Sunday, December 20, 2009
Day 272: Phantom of the Opera (1962) - Rank 3/5
After a month-long hiatus of posting reviews (though not from viewing films), due to a deceased computer and knee injury, I shall endeavor to get caught up on my reviews with great haste, meaning I will struggle to be as concise as conceivably possible. Considering my circumlocutory ways, that might prove impractical though. Anyway, the Hammer studios production of the classic Gaston Leroux novel is a nice mix of the fanciful and the morbid (thanks to the expertise of Hammer veteran director, Terence Fisher), but it doesn't rival its predecessors. Well, namely, the 1942 Universal production starring Claude Rains.

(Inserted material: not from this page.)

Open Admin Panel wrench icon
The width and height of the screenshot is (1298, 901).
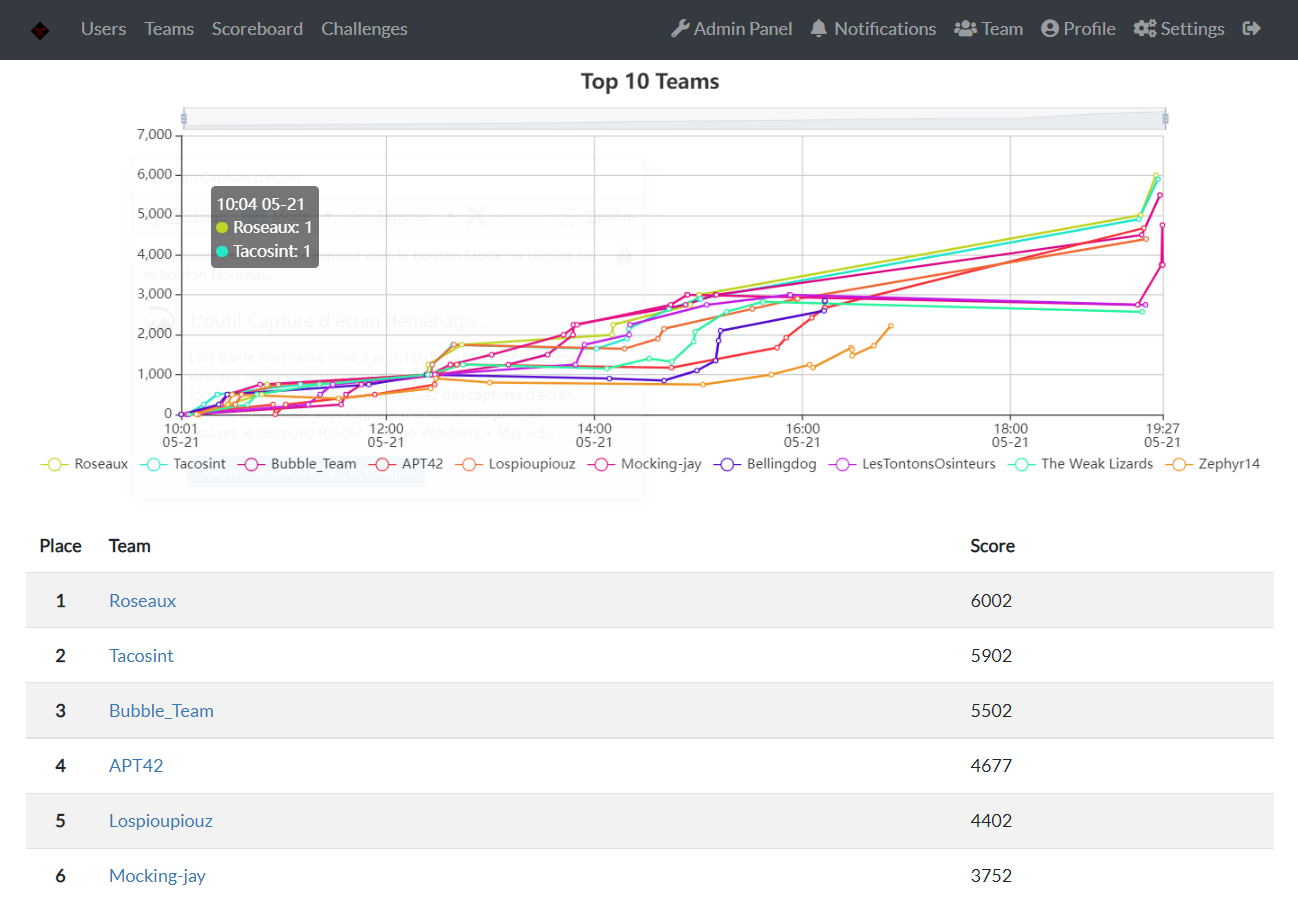(679, 29)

Yes, the garish countenance of Lon Chaney Sr.'s role made the Phantom infamous, but Rains really generated sympathy for the character's plight. Herbert Lom dons the plaster mask opposite Michael Gough (who plays the opera-thieving, lecherous Lord D'Arcy) and while he executes the role well, he lacks the power of "presence" that Chaney or Rains commanded. This might be due to the script, which reduces the film's climax to a more altruistic end for the Phantom. The dash of treacle does not do this permutation any good in my mind, but it's still hard to dislike the film, simply because the source material is so good. Though I suppose the same could be argued that such is the case with Charles Dickens' immortal "A Christmas Carol," but that's not going to sway me to sit through two hours of 3-D, Carrey hijinks.